TEXT
# nursery/garden centre



## martinsfam

any info non nurseries or garden centers in the Caldas da rainha area???


----------



## silvers

We find the best ones to be Sao Jorge and Rino e Rino on the IC2 on the way to Leiria. I know it's a bit of a trek but it's worth it.


----------



## martinsfam

silvers said:


> We find the best ones to be Sao Jorge and Rino e Rino on the IC2 on the way to Leiria. I know it's a bit of a trek but it's worth it.


many thanks, not moved permanently yet - still 'holiday home', will be there during July, nice time to re do the garden!


----------



## silvers

I can also give you the number of a woman who looks after our garden and pool. She only charges 8 euros an hour too.


----------



## SkynFelix

martinsfam said:


> many thanks, not moved permanently yet - still 'holiday home', will be there during July, nice time to re do the garden!


Hi, there is a great garden centre near Lousa (not sure how far that is from you?)...it is called PluriJardin and on the En342 and we have bought lots of fruit trees and shrubs from there and they have all grown really well. They also sell strawberries and raspberry bushes etc at low prices. We bought a massive grow bag full of strawberries a few weeks ago at 8 euros and they are full of lovely juicy strawberries already yummy!


----------



## Diane1

*garden centre*

Hi i have live on the silver coast there is a big garden centre just before you hit the AI in Aviras before you join the m/way its well stocked and not exspensive then another garden centre not to big just of the A8 turning for bomberall /delgarder its the first turning you see for bomberall just as you come to the cross rd its on your right cant miss it if you need any more info just ask dbeen here 5 years diaane1


----------



## martinsfam

Diane1 said:


> Hi i have live on the silver coast there is a big garden centre just before you hit the AI in Aviras before you join the m/way its well stocked and not exspensive then another garden centre not to big just of the A8 turning for bomberall /delgarder its the first turning you see for bomberall just as you come to the cross rd its on your right cant miss it if you need any more info just ask dbeen here 5 years diaane1



Thanks Diane,

we are still only coming over on holiday at the moment - will be there in July. will keep in touch.


----------



## martinsfam

martinsfam said:


> Thanks Diane,
> 
> we are still only coming over on holiday at the moment - will be there in July. will keep in touch.


Hi Diane, not quite sure how to use the site to contact individuals but was wondering if you would know rhe best place to buy a small tumble dryer? I am bringing my 2 grandchildren (8 and 18mths)over with me in July and dont fancy searching for one with the kids tagging along..lol


----------



## David Phillips

*Plant Nursery*



SkynFelix said:


> Hi, there is a great garden centre near Lousa (not sure how far that is from you?)...it is called PluriJardin and on the En342 and we have bought lots of fruit trees and shrubs from there and they have all grown really well. They also sell strawberries and raspberry bushes etc at low prices. We bought a massive grow bag full of strawberries a few weeks ago at 8 euros and they are full of lovely juicy strawberries already yummy!

STATED TASK A
From the listing, quote the lines beginning with the one that contains "Given: Open the" and continuing through the one that contains "[x=240, y=174]", with both of those lines included.
The forum thread above and the listing that follows are unrelated pieces of material.

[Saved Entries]
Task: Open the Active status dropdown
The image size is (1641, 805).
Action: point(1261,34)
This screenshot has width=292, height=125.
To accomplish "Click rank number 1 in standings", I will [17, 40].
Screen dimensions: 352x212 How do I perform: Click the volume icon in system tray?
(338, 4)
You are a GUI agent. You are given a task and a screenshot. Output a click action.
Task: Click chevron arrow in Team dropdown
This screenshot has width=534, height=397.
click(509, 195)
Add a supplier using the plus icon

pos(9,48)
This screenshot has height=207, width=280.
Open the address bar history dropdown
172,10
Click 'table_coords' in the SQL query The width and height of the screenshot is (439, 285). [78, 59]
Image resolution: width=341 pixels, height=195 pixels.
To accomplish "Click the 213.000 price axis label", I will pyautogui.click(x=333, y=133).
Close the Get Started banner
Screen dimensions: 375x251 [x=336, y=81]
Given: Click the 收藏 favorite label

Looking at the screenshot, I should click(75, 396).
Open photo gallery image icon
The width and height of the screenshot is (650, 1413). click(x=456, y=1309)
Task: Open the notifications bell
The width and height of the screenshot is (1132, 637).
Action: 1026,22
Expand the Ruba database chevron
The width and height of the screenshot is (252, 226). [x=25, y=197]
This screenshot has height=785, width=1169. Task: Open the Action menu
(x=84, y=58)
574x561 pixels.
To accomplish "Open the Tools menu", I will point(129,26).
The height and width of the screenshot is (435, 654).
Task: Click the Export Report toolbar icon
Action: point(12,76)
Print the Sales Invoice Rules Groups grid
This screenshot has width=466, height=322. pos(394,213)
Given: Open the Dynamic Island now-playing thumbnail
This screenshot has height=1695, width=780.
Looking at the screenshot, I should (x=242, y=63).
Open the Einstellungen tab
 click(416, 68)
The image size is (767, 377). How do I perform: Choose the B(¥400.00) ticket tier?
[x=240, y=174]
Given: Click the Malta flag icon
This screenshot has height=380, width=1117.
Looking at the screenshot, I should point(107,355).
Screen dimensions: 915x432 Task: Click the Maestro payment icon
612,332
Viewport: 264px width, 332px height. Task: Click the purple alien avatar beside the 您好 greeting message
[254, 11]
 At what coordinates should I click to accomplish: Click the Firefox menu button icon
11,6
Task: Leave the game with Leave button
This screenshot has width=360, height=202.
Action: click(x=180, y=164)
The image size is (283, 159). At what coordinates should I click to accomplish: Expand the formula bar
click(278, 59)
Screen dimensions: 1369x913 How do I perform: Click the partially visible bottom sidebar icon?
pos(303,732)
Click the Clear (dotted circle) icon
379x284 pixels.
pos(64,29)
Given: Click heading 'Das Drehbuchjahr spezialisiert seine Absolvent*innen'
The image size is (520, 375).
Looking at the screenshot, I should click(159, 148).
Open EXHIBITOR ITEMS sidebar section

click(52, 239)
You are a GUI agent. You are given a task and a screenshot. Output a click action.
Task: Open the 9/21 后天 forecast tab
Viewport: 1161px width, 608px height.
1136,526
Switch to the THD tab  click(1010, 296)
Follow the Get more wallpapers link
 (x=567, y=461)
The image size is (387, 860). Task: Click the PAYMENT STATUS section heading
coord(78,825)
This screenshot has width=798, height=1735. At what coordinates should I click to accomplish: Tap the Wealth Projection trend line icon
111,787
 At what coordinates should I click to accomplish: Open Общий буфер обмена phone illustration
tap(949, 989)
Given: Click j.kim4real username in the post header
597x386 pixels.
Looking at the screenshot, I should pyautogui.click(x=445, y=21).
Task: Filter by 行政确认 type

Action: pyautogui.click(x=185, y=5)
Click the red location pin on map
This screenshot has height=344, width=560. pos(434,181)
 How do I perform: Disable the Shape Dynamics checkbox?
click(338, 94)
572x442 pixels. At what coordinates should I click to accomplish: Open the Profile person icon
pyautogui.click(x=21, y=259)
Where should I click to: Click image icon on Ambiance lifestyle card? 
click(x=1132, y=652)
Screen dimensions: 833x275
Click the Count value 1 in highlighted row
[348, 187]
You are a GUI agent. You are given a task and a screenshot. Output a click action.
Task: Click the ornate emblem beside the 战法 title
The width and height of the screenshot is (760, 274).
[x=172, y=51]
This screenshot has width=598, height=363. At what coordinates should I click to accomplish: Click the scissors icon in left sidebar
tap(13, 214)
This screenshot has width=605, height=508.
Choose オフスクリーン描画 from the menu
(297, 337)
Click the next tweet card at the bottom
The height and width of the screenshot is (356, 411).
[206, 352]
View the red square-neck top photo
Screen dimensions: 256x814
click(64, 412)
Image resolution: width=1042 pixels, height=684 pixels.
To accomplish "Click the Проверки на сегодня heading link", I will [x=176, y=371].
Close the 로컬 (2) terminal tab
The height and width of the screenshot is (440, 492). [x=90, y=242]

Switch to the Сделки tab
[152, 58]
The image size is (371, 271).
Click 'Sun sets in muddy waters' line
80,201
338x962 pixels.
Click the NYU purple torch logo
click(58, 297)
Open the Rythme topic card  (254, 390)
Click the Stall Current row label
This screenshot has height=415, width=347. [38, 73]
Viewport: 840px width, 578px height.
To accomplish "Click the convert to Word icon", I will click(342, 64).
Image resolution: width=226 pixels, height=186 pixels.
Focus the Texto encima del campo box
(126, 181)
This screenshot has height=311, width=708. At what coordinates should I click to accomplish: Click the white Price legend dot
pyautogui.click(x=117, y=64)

STATED TASK B
In the forum thread, what hourly rate does silvers say the woman who looks after the garden and pool charges?

WORKED SOLUTION A
Given: Open the Dynamic Island now-playing thumbnail
This screenshot has height=1695, width=780.
Looking at the screenshot, I should (x=242, y=63).
Open the Einstellungen tab
 click(416, 68)
The image size is (767, 377). How do I perform: Choose the B(¥400.00) ticket tier?
[x=240, y=174]

WORKED SOLUTION B
She charges 8 euros an hour.